In the Christian East, many Churches begin Lent on the Monday before Ash Wednesday, and prepare for “the Great Fast” for a couple of Sundays before.
In the Syriac tradition, churches such as the Chaldean Catholic Church or the Assyrian Church of the East prepare for Lent with a fast – the Nineveh Fast – a three-day discipline that is meant to remind the faithful of Jonah’s three days in the belly of the great fish, an Old Testament “type” of Christ’s death and resurrection. The fast also commemorates the repentance of the ancient Ninevites after Jonah’s warning.
The Nineveh Fast, also called the Petition of the Ninevites, normally takes place a week before Lent. From Sunday at midnight to Wednesday at noon, participants usually abstain from all dairy foods and meat products. Some people abstain from food and drink altogether until Mass – called Holy Qurbana in the Syriac tradition – on Wednesday morning.
This year’s intention
This year, Chaldean Patriarch Cardinal Louis Raphaël Sako is asking Iraq’s Christians to offer the fast “for peace and stability in Iraq, the Holy Land, Ukraine, and the world.”

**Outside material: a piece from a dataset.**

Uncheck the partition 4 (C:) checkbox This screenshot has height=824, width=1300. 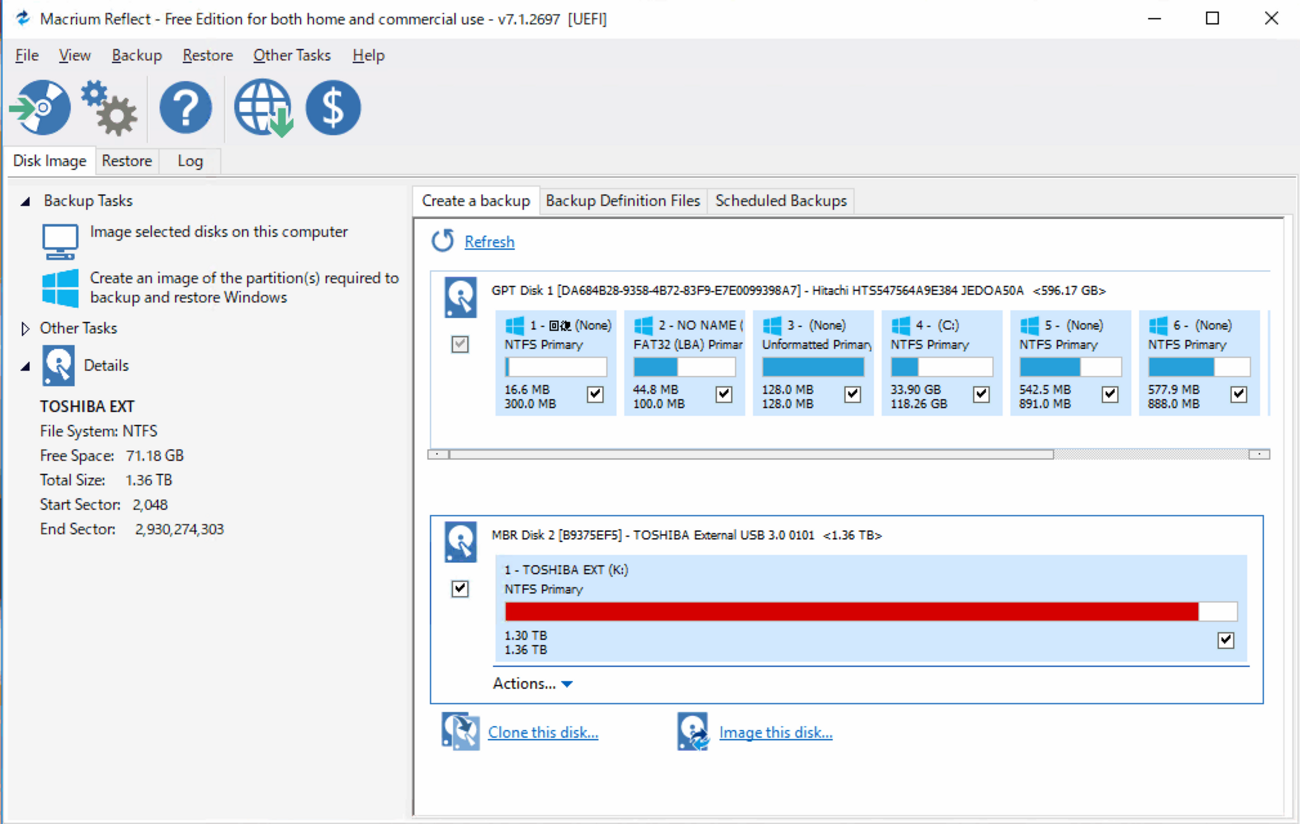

According to Vatican News, most Syriac Christians this year are observing the fast January 22-24. Cardinal Sako called on believers to “fervently pray to God Almighty to inspire world leaders to seek peace and not war … and to achieve fruitful progress towards reconciliation, fraternal relations, love, and tolerance for the good of humanity.”
In the past, Cardinal Sako has urged his flock to abide by the fast as a way of praying for Christians being persecuted by the Islamic State group. Most of them lived in northern Iraq, particularly the area known as the Nineveh Plain. It’s appropriate, then, that they would be praying the “Petition of the Ninevites.”

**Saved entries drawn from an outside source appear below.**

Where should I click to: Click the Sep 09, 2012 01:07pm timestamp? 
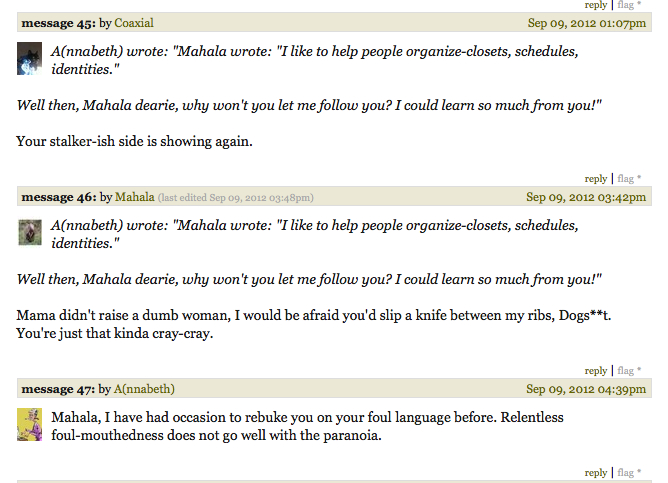(x=587, y=23)
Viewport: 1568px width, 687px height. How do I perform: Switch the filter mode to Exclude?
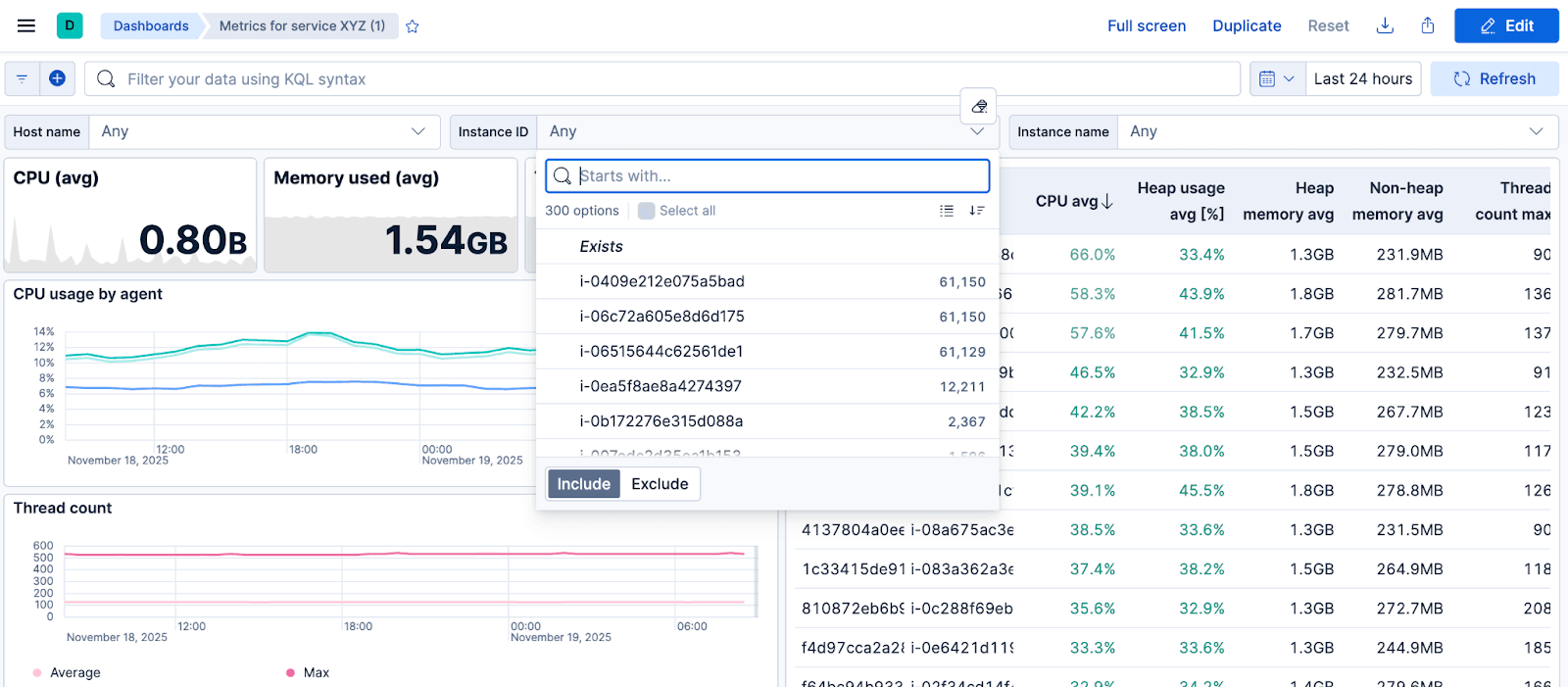(x=660, y=484)
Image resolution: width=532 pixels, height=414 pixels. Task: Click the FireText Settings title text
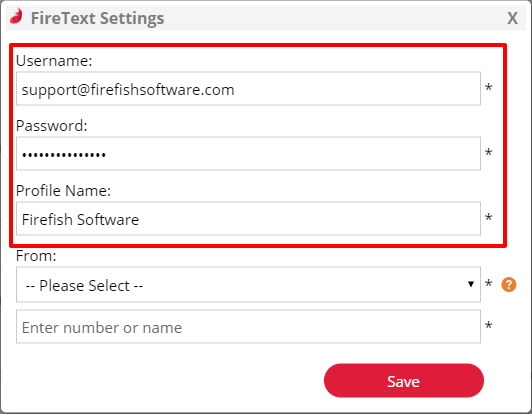pyautogui.click(x=97, y=18)
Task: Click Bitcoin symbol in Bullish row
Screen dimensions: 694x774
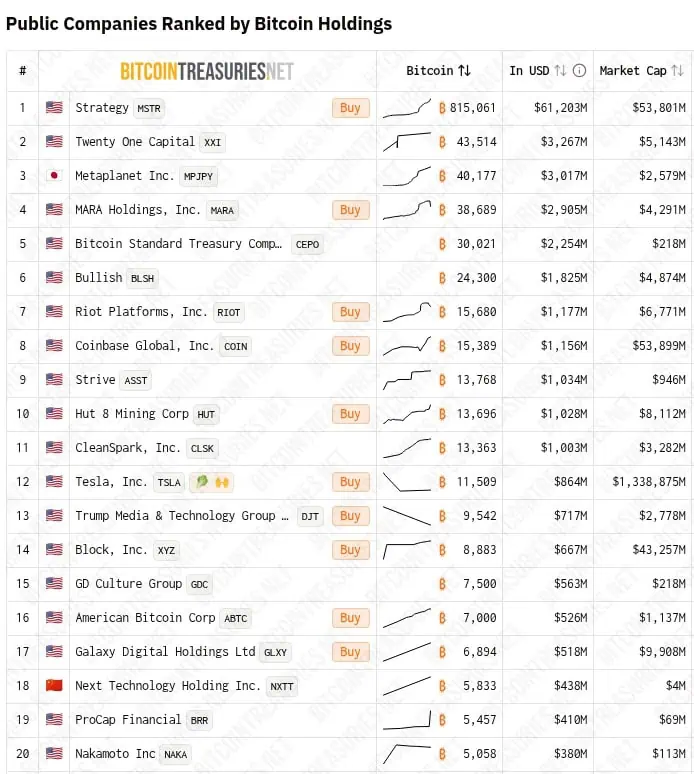Action: (x=442, y=278)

The Christians of Iraq – diminished in numbers significantly from the time before the Gulf Wars – are still rebuilding after ISIS. Cardinal Sako recently called on the Baghdad government to ensure justice for Christians in the Muslim-majority country.
The government in Baghdad must “assume its national and legal responsibilities by adopting practical and clear measures to ensure justice for Christians,” Sako said in a speech, adding that political leaders have not done much for Christans since the jihadists were defeated on the battlefield.
Vatican News noted that Syriac Christian communities, which draw from theological and liturgical traditions in the Syriac language rather than in Latin or Greek, date back to the earliest days of Christianity.
“Devastated by war and instability, they maintain a tenuous foothold in the Middle East,” Vatican News said, noting that there are also “large communities in southwestern India,” referring to the Syro-Malabar Church.
Syriac is a dialect of Aramaic, which was once spoken across the region, and is considered the language Jesus spoke.